Leaving out each picture, transcribe the lines of the listing below exactly from the first through the line that contains "Task: Choose Paste from the context menu".

- Data under study:
....
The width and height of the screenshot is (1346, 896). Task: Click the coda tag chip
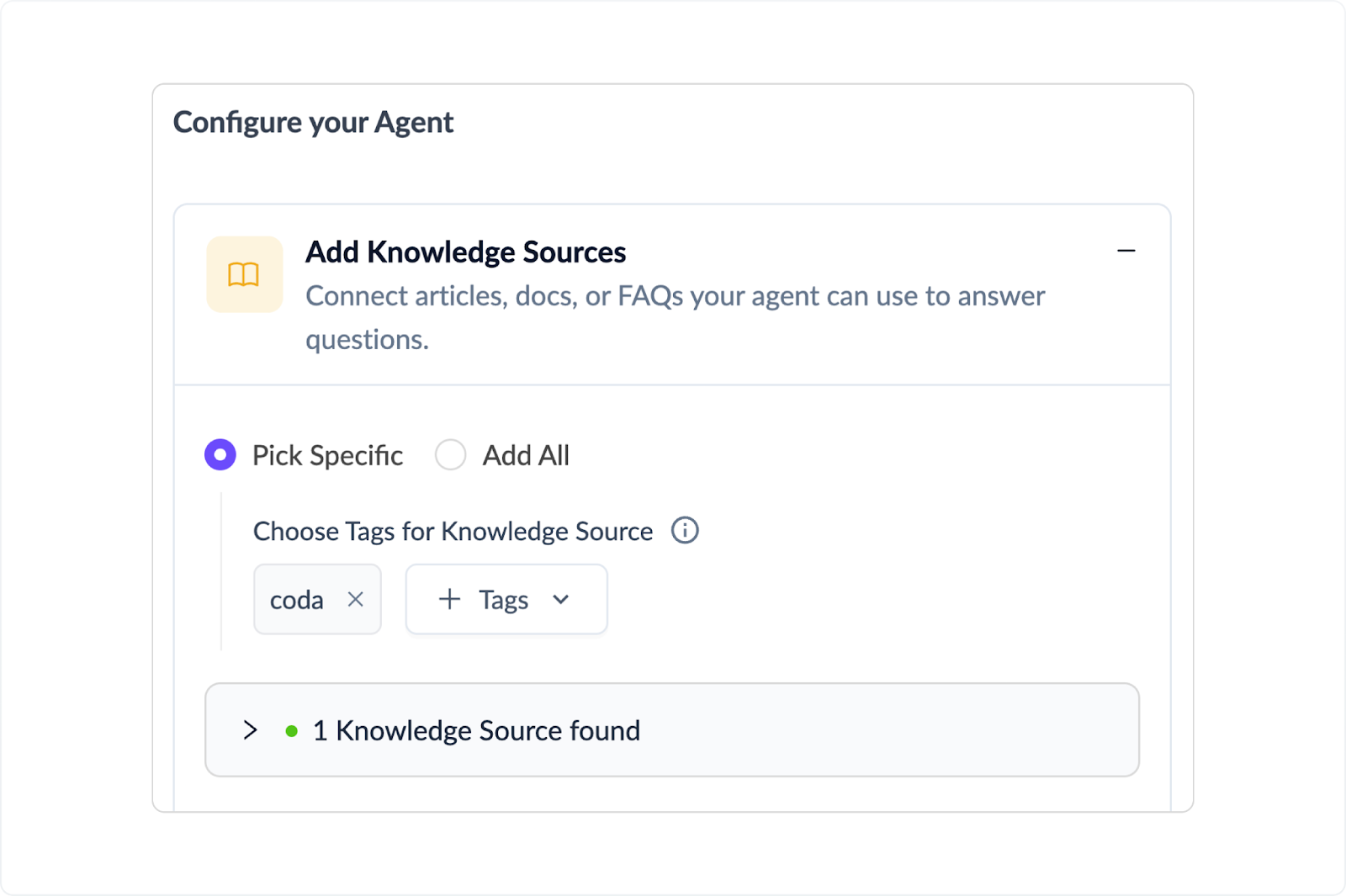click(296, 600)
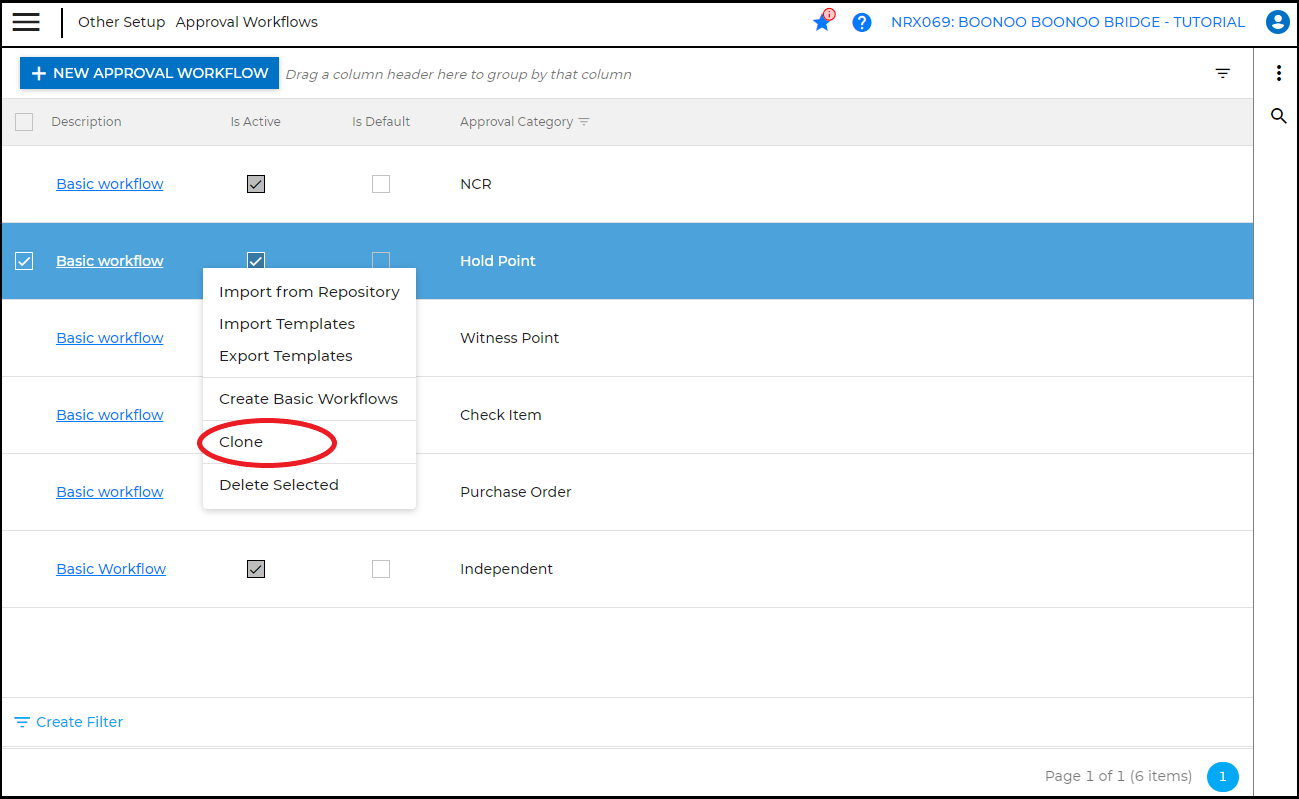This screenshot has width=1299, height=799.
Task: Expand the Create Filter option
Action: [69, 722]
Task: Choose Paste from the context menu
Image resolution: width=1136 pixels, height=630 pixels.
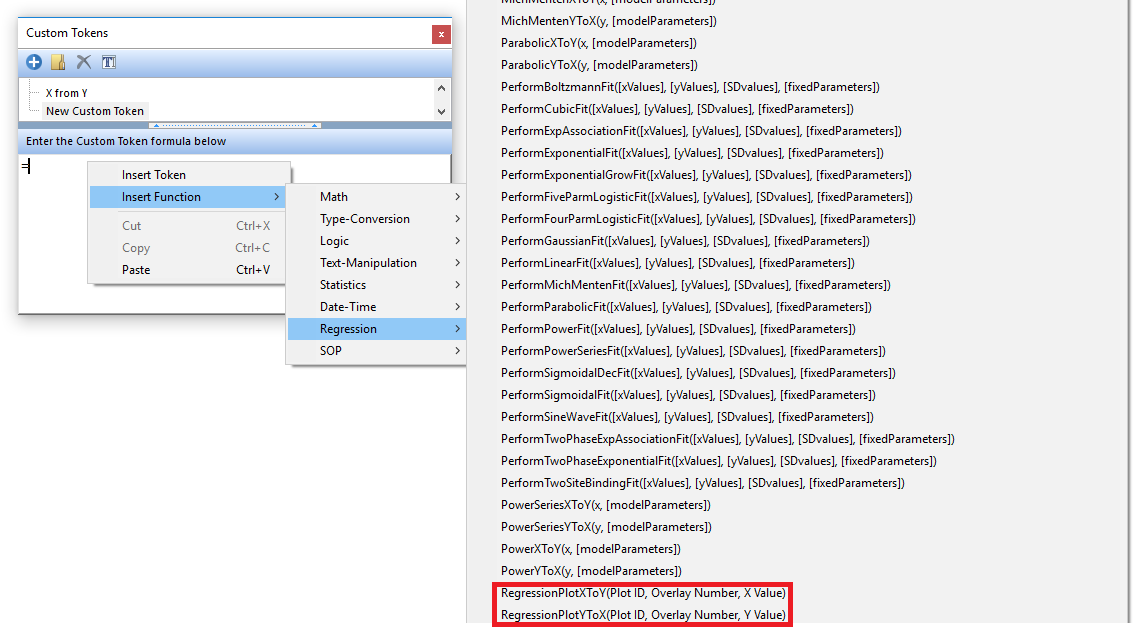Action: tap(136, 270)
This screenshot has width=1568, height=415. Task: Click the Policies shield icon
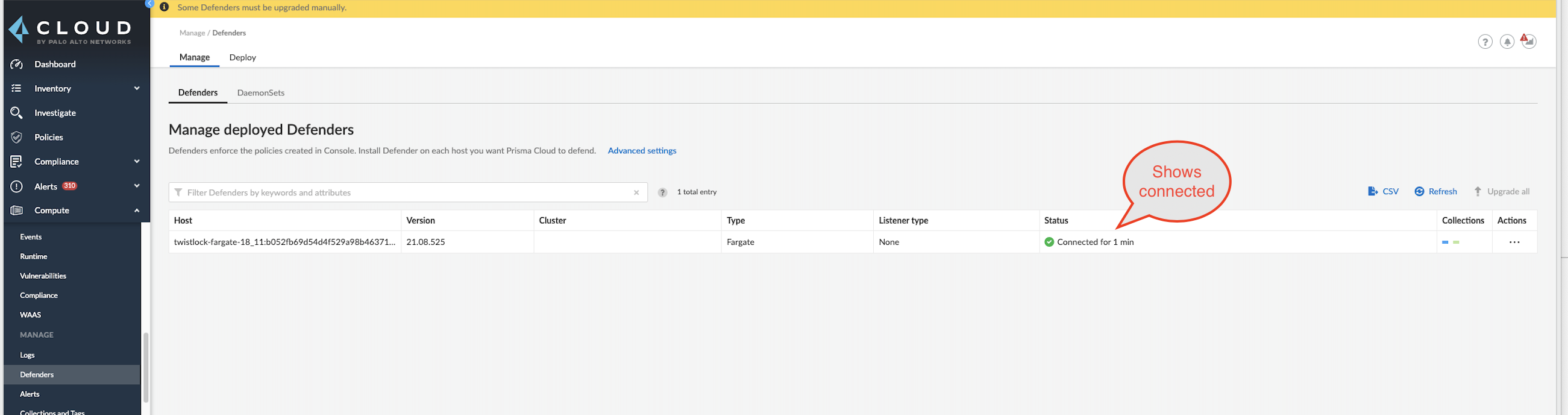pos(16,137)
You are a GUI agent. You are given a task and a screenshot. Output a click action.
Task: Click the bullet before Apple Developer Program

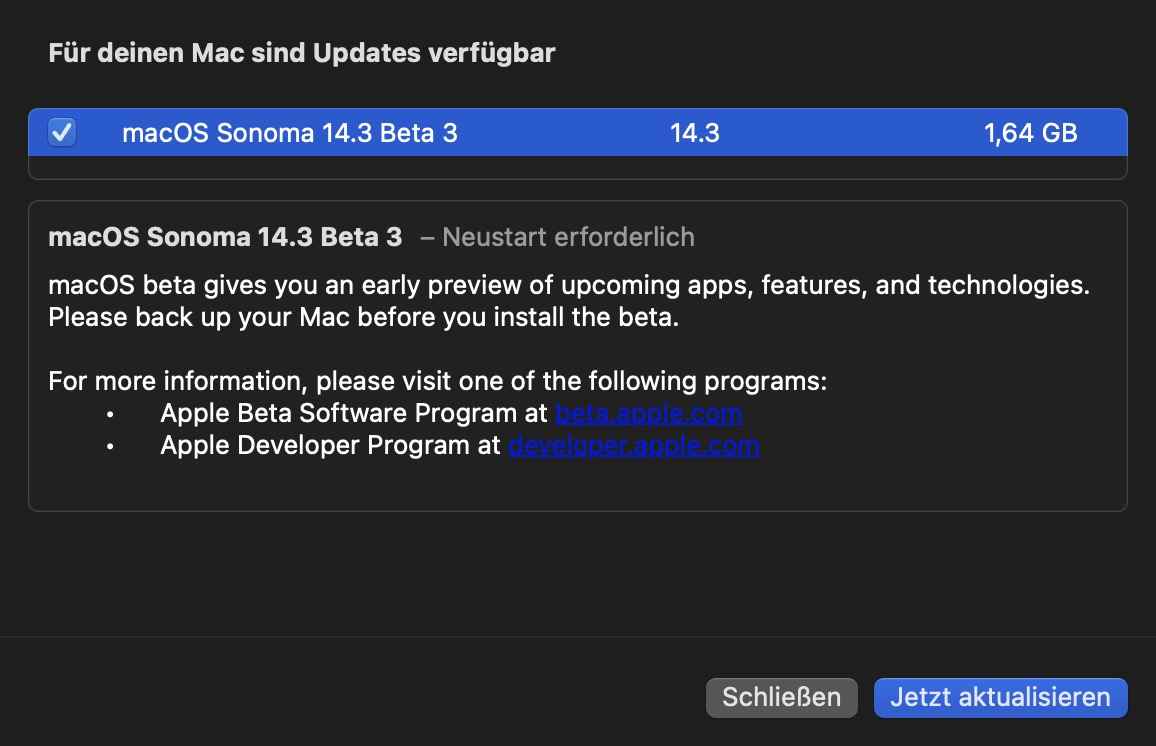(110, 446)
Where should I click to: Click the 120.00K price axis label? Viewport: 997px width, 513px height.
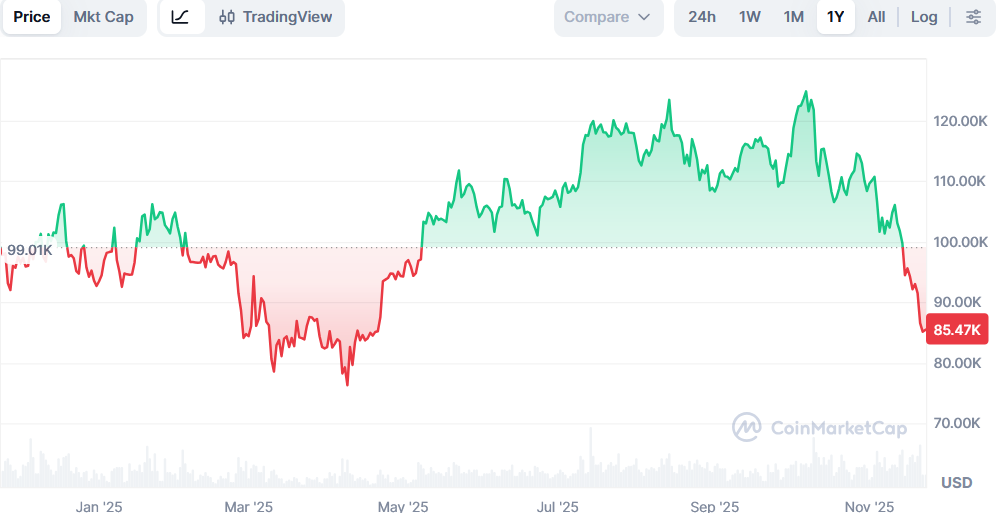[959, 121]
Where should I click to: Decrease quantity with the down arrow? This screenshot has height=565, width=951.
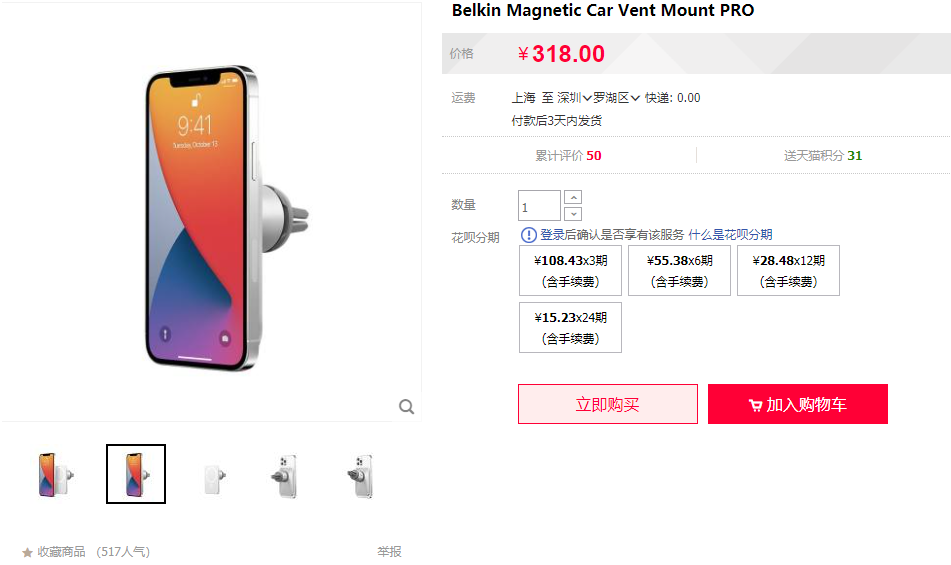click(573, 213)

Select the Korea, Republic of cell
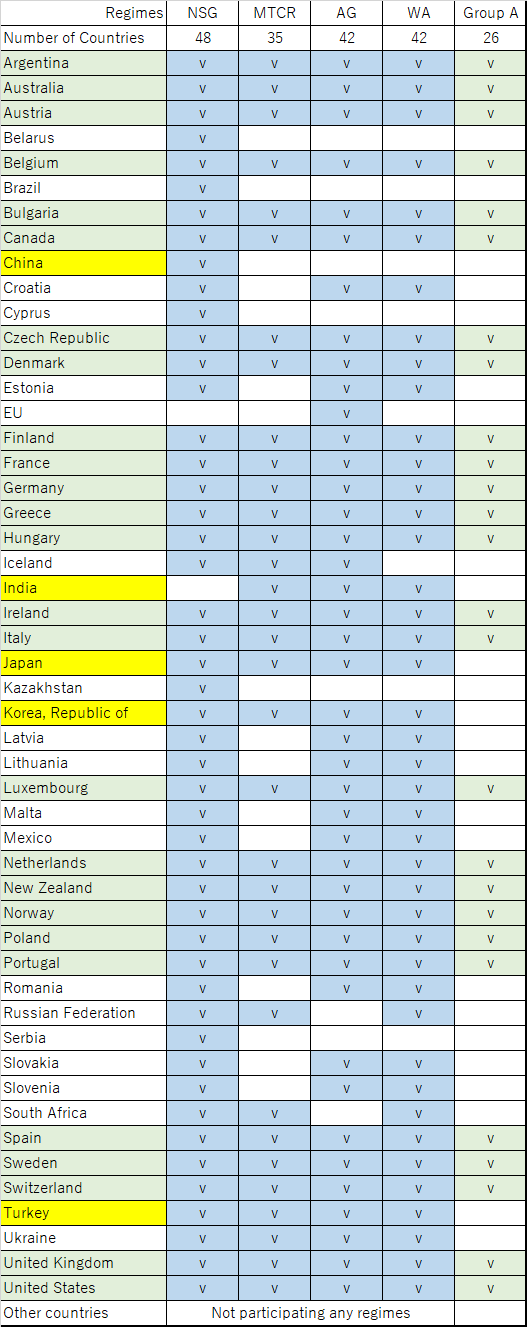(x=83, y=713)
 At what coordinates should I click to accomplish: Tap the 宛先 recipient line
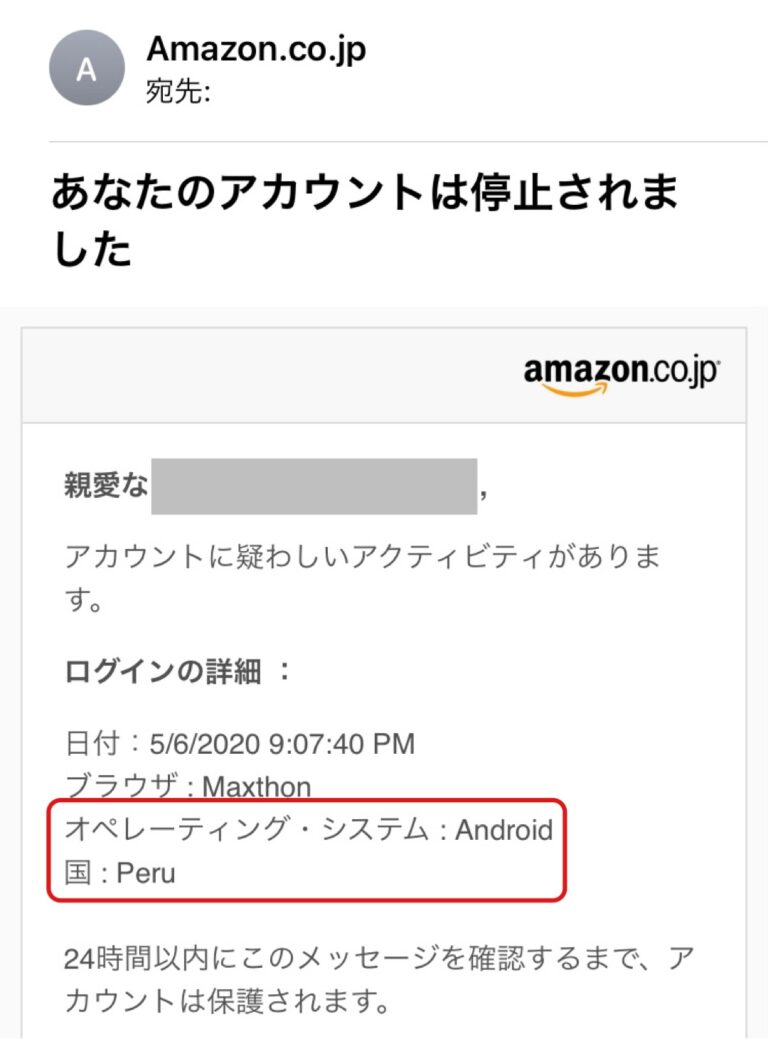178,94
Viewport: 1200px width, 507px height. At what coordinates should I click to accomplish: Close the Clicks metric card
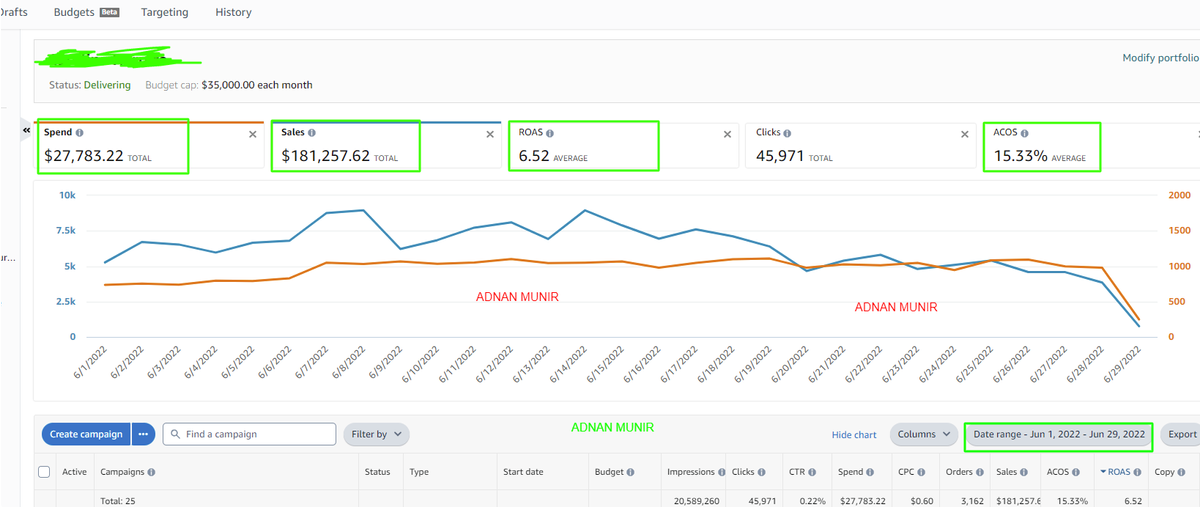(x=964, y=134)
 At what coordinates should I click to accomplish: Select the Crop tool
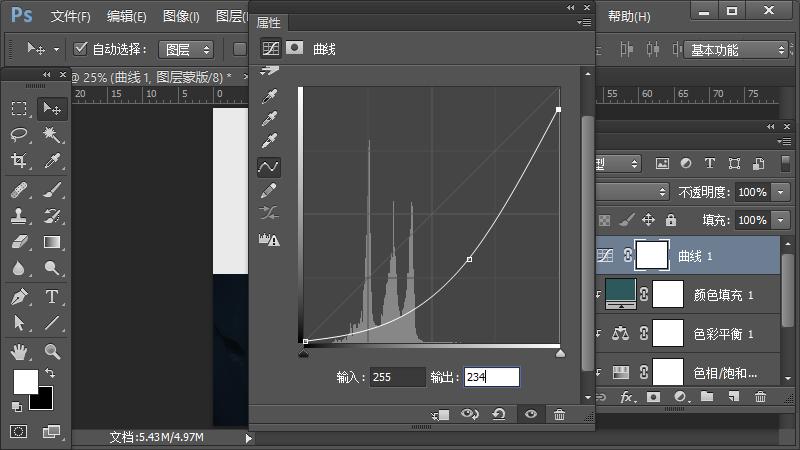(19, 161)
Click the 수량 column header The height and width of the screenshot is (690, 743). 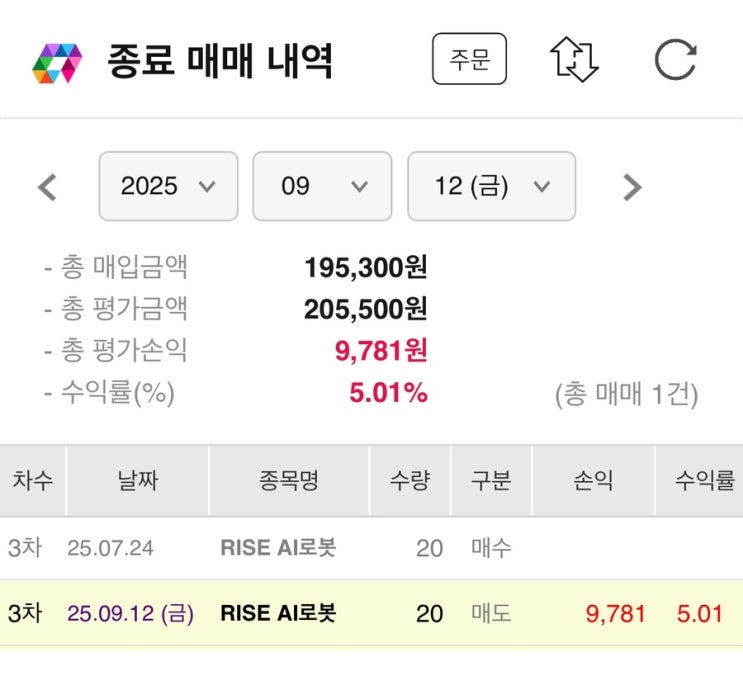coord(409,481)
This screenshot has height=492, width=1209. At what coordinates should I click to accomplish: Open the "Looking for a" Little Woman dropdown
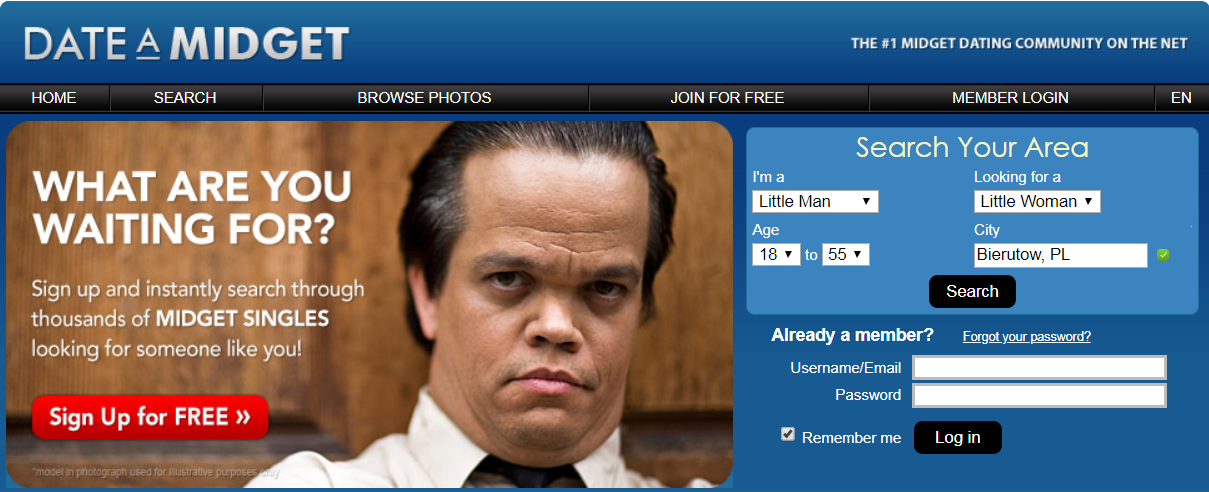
....
- Response:
The width and height of the screenshot is (1346, 896). Task: Click the coda tag chip
click(296, 600)
This screenshot has width=1299, height=799.
Task: Expand the Create Filter option
Action: [69, 722]
Task: Choose Paste from the context menu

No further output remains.